A l’heure où un prix Goncourt se monnaye longtemps à l’avance, et alors que la plupart des écrivains de la nouvelle génération s’épuisent à parler de leur papa et de leur maman, le recueil de nouvelles d’Alain Fleischer est une heureuse surprise, une œuvre inactuelle, intempestive, rare et précieuse.
L’auteur s’inscrit lui-même -en quatrième de couverture- dans une tradition. S’inspirant du Golem, ses textes sont anachroniques comme ceux de Kafka ; inspirés par des mélodies populaires comme les œuvres de Bartok ; tordus par l’angoisse et la douleur d’être au monde comme les dessins d’Egon Schiele. L’Europe centrale -une Europe centrale travaillée par l’imaginaire d’Alain Fleischer– est la scène sur laquelle évoluent la plupart des personnages. On y trouve des êtres dont la monstruosité détermine la grâce (La Femme qui avait deux bouches), des monstres inquiétants parce qu’ils ne sont pas parfaitement monstrueux (L’ogre : entretien imaginaire avec P.K.), des fonctionnaires à la vie tellement réglée qu’elle en devient suspecte, au lieu d’être anodine et grise (Les Quatre parfums dans la vie de monsieur Chochola), et sous l’humour, des attitudes effrayantes (La Cantine universelle), etc.
Alain Fleischer, dont c’est le premier livre, impose un ton, un rythme fait de répétitions incessantes, étouffantes. C’est un paysage à la Kafka que donne à voir l’auteur : des employés, des fonctionnaires scrupuleux voient leur quotidien déraper et verser dans une logique qui les dépasse complètement. Ce sont des vies ternes derrière lesquelles perce la folie, ou son avant-goût, ses conditions de possibilité. Les personnages se raccrochent parfois à une identité, une origine, mais elles ne sont jamais aussi simples qu’il y paraît. Ainsi, tel personnage hongrois par sa mère et tchèque par son père est aussi émigré argentin lorsqu’il séjourne à Montréal, français lorsqu’il est à Rome, véritable caméléon de l’immigration, d’une inquiétante disponibilité mentale sous l’apparence d’une vie de vieux célibataire maniaque.

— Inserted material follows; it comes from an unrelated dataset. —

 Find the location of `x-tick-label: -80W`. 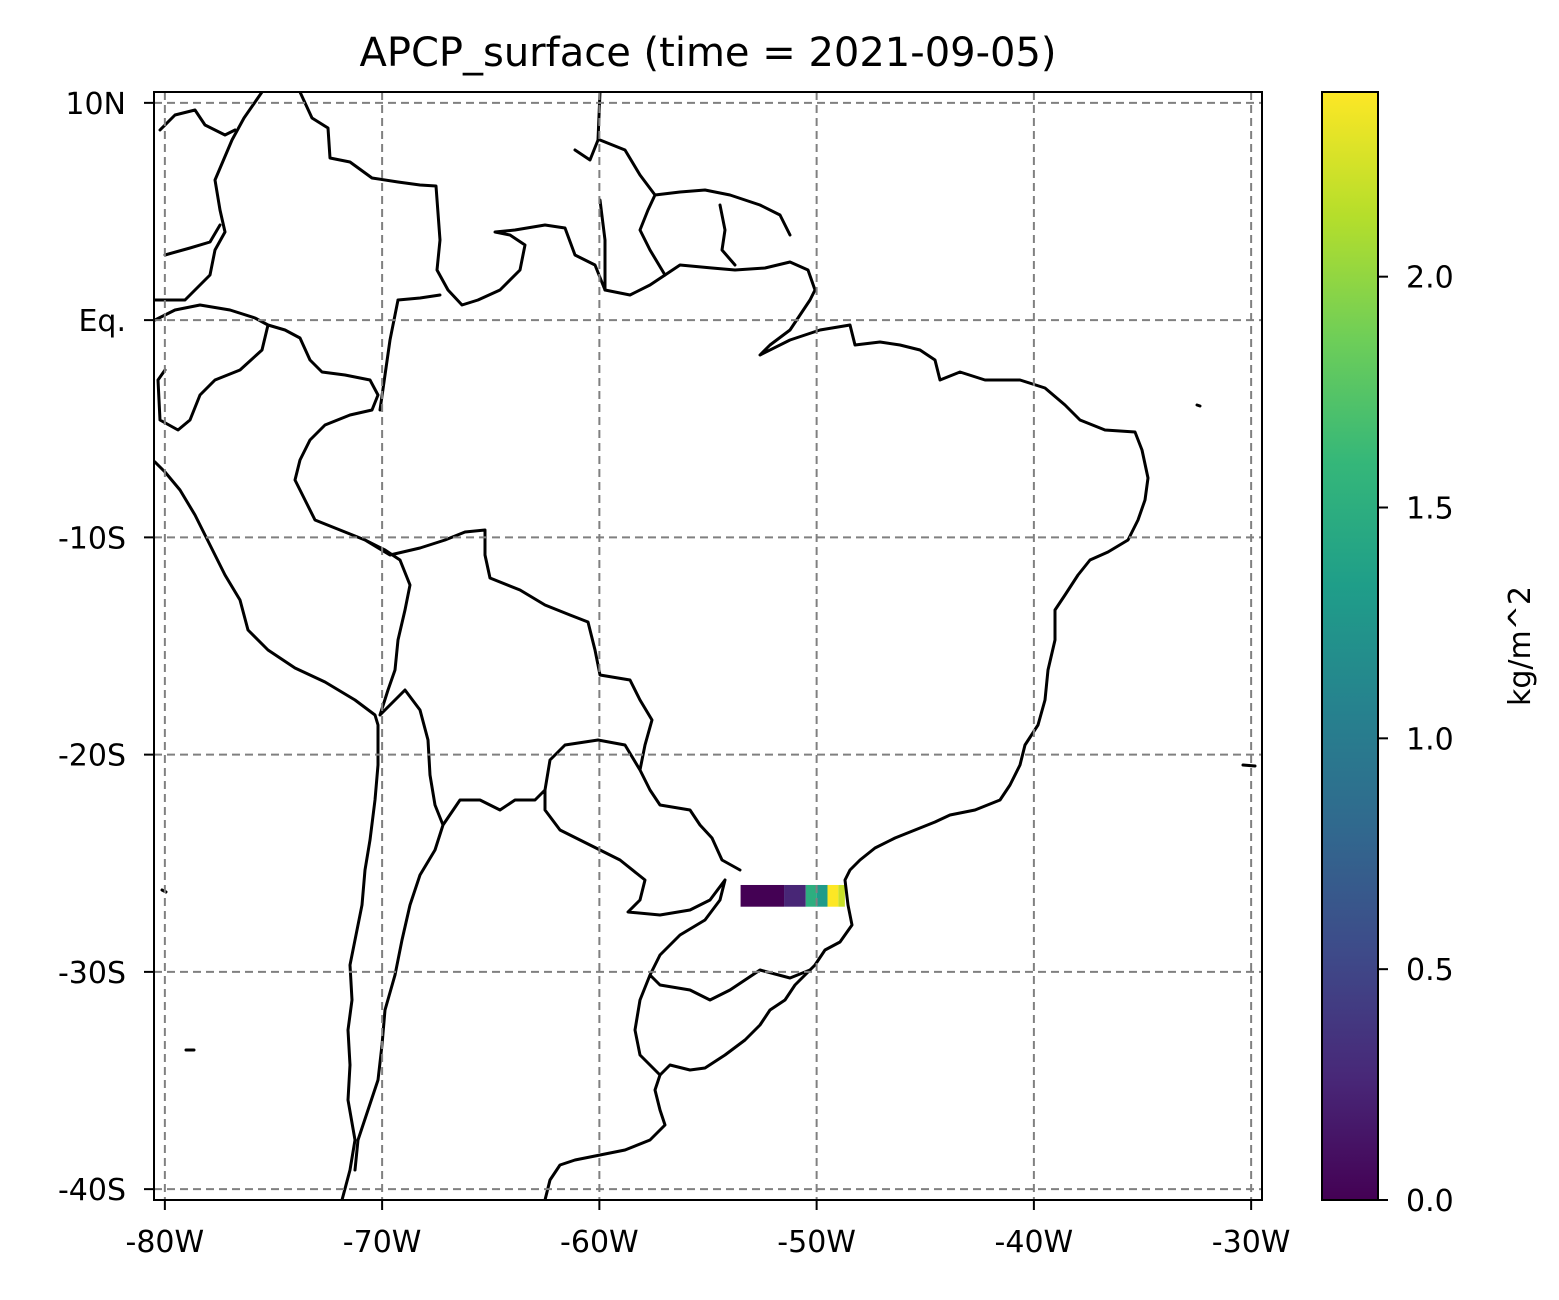

x-tick-label: -80W is located at coordinates (166, 1242).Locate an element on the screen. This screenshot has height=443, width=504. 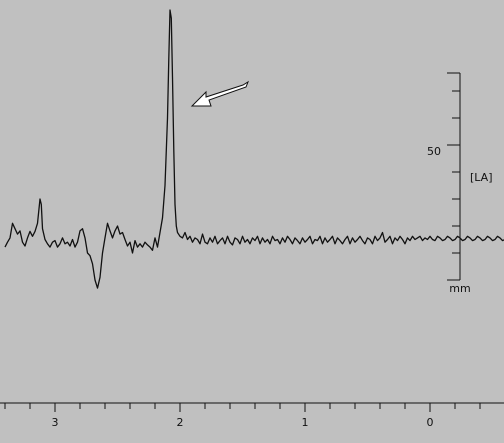
arrow-icon is located at coordinates (220, 94).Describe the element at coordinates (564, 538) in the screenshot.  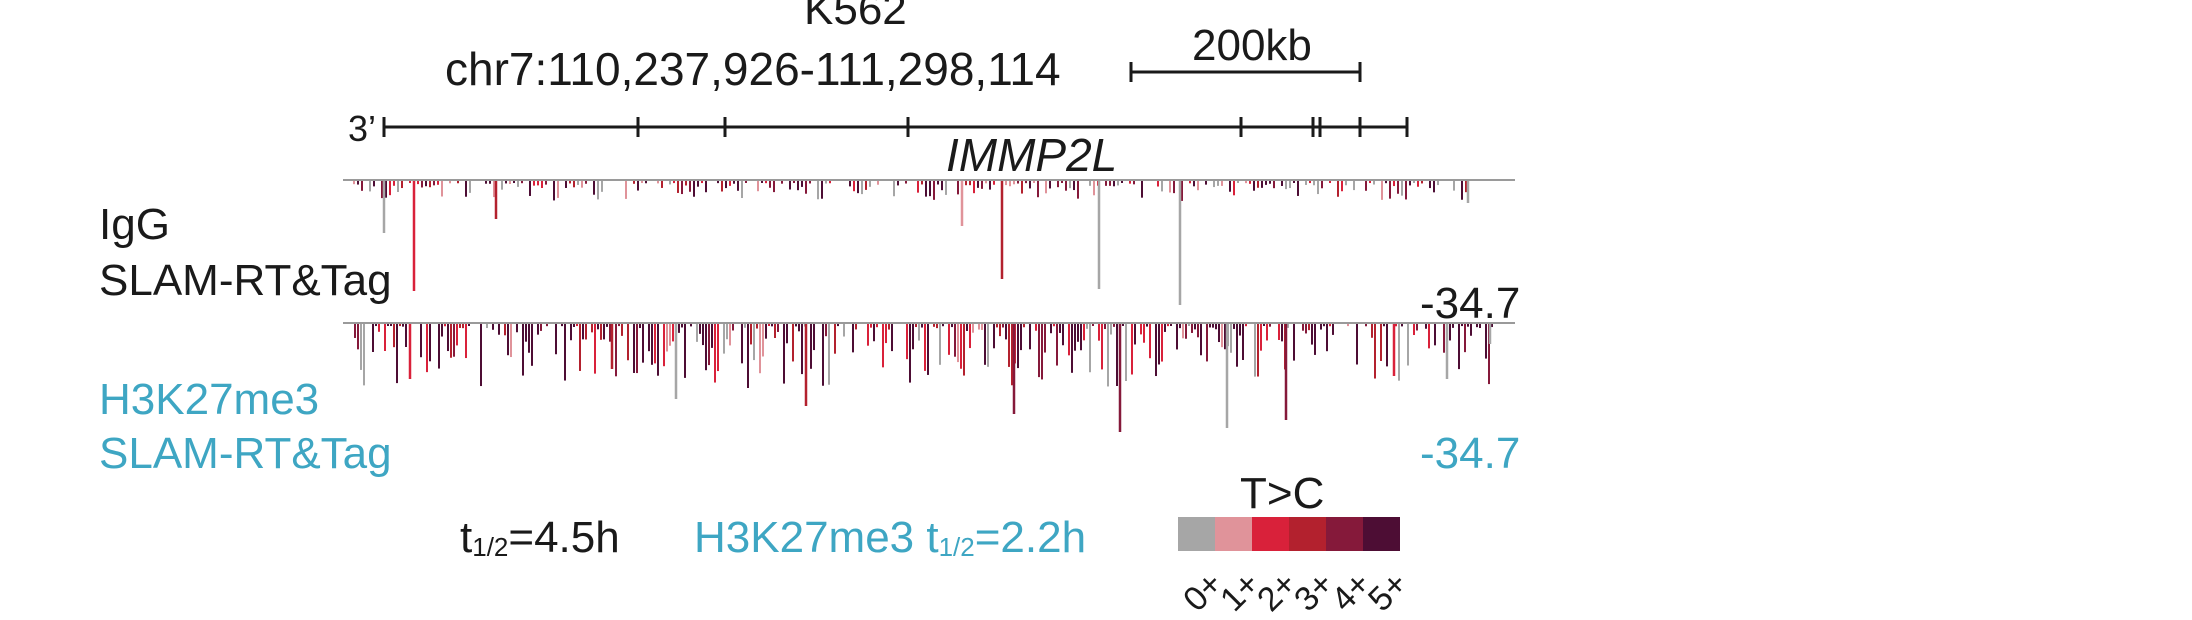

Les personnages sont doubles ou cherchent leur moitié. Les nouvelles tentent follement de leur ouvrir un espace où se retrouver. Mais les répétitions, les listes dressées à n’en plus finir font planer sur la santé mentale des différents narrateurs un doute ; consciencieux voire maniaques comme les personnages dont ils racontent les vies, ils contribuent à écrire les nouveaux contes de la folie ordinaire. Les répétitions étant le moyen d’établir des listes où l’humour intervient, comme dans La Cantine universelle. La liste est ici employée comme procédé réaliste piraté ; il se retourne contre son intention (accréditer l’idée que le réel serait totalisable) pour mieux montrer tout ce que cette volonté de totalité peut avoir de totalitaire ou de mortifère.
Il y a de la démesure dans ce projet et quelque chose de salutaire dans cette démesure. Des abîmes s’ouvrent et se referment comme des petites bouches et non comme de grands gouffres romantiques. Cette distance vis à vis de ce qui fait souffrir, qui est la marque de Kafka, est aussi celle Fleischer. Il se refuse à certaines complaisances et donne à ses textes une réelle puissance en ne sacrifiant jamais au sérieux. Il met en scène des drames, il compose des fables et donne à lire des fragments d’autobiographie. Tout est toujours réversible dans son univers, toutes les identités sont en miroir les unes des autres, et aucune n’empêche la réfraction des autres. Son univers a une souplesse et une efficacité dont peu d’auteurs peuvent s’enorgueillir.